The entire report can be found at:
  http://www.lcms.org/president/statements/christcommission.asp
  See the companion article on this
  topic, What's Right...
  The Committee's recommendations avoid the real issue, namely; how did the
  Synod's Congregational Voters' Assemblies surrender their authority over
  doctrine, practice and worship to the pastors promoting the Church Growth
  Movement in the LC-MS?
  As a group, these "churchmen" on the Committee have little
  concept or appreciation for the Synod's history and official position on the
  doctrine and practice of "Church and Ministry" as taught by C. F. W.
  Walther.
  The Committee writes about theology and practice of the Synod as if these
  were not the responsibility of the Congregational Voters' Assemblies, but only
  the concern of the Synod and the "right" pastors.
  We ask: Who are the worship services for?

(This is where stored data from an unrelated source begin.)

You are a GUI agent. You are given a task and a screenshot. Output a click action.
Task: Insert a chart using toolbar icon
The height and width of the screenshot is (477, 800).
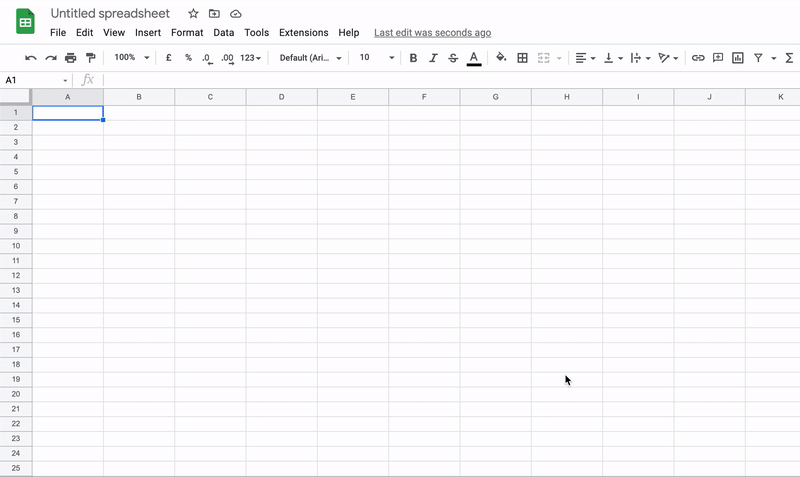coord(738,58)
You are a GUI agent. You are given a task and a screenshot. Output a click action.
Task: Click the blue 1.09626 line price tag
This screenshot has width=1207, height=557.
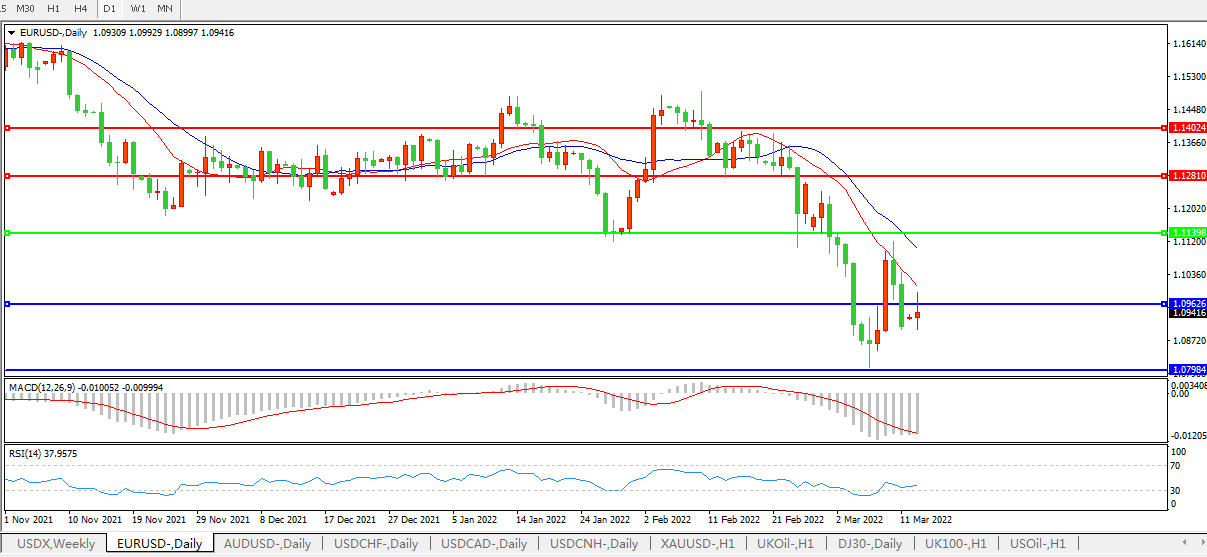[1187, 303]
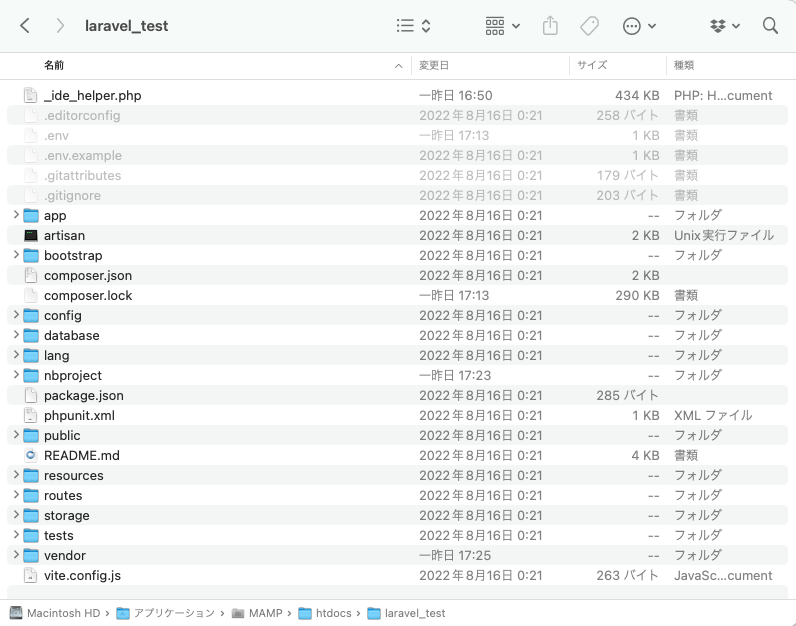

The Synod, the pastors or the
  laity?
  Clearly the Church Growth Movement in the Synod is systematically replacing
  Voters' Assemblies with Boards of Directors. For example: Doctor Norbert Oesch
  of the Pastoral Leadership Institute (PLI), endorsed and promoted by the
  Synod's Council of District Presidents, the Lutheran Church Extension Fund,
  and the LC-MS Foundation, claims that congregational Voter Supremacy is
  "inflammatory language" to the clergy. His goal is to retrain 225
  LC-MS clergy over a period of 4 years, at a cost of l.25 million dollars a
  year, in "Church Growth" Leadership Training techniques. Oesch
  openly admits he does not teach Walther's "Church and Ministry" and
  polity.
  In response to PLI, all the Committee can write is: "The church
  follows the culture when . . . the church is operated as a purely secular
  corporation, with the pastor functioning as the 'C.E.O,' the elders being
  reduced to a Board of Directors, and the congregation treated as workers, all
  organized according to a business plan to market a product."
  We ask the Committee: If they don't like C.E.O.'s, what structure do they
  recommend in place of C.E.O.'s? All we have is their silence. The Committee
  writes from the perspective of pastoral authority and paternalism to a laity
  they portray as powerless and ineffective spectators.

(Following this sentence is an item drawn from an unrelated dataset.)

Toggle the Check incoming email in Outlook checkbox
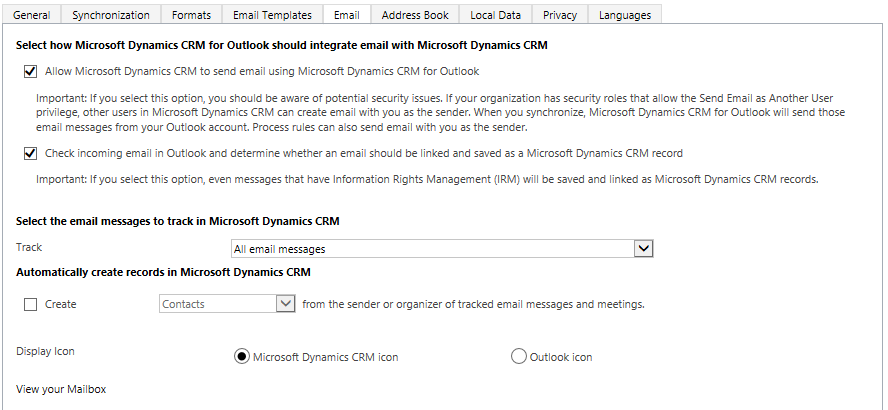tap(30, 153)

  The Michigan District "committed" itself to eight Core Values in
  its 2000 District Convention that contained commitments to "culturally
  relevant congregations," and mission congregations, "process
  consulting," "healthy congregational systems," and
  "affinity-based learning clusters and networking events." The
  Committee doesn't offer one practical solution on how to address the above.

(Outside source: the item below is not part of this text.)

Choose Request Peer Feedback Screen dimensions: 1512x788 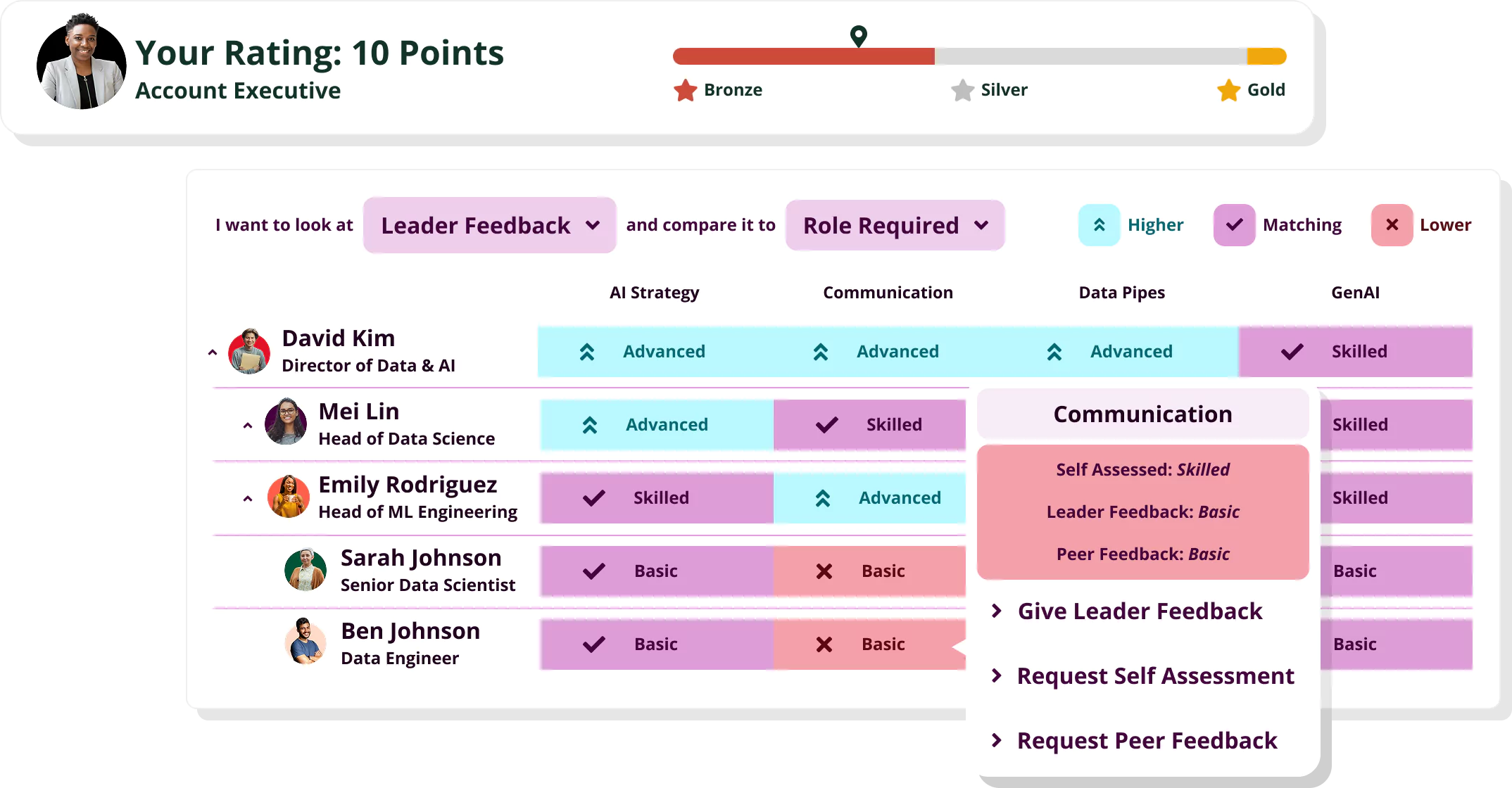[x=1147, y=741]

  They identify problems and they offer correct doctrine, but they never say
  what the congregations should do about it.
  In the first hundred years of the Synod, the laity were taught exactly what
  to do in their congregational Voters' Assemblies by Walther, Fritz, Mundinger,
  Pieper, and as detailed in the "Abiding Word." But, that Synod was
  organized and growing and this Synod is simply lost in the confusion of a
  polity vacuum.
  By presenting this flawed document, the Committee has actually increased
  the congregations' vulnerability to the Church Growth Movement by never
  identifying the only approved and historic structure for LC-MS congregations,
  namely, Supreme Voters' Assemblies.
  They boldly endorse the name Lutheran and the Creeds, issues that were
  confronted in the 1995 and 1998 Conventions. In their proposed resolution they
  write:
  "Whereas, The Church Growth materials, as well as in actual practice,
  there is a confusion of the Priesthood of All Believers with the Office of the
  Holy Ministry, e.g., the pastor as manager and organizer, a misunderstanding
  of the Call, and a misunderstanding of Christian vocation (Evangelism and
  Church Growth, CTCR 1987; pp. 42-43);"
  We ask: "Confusion based on what?" Would the Committee please
  name the quotations from Walther, Luther, or the Confessions that would direct
  the congregational Voters' Assembly as to exactly what action they should take
  to solve the problems of Church Growth?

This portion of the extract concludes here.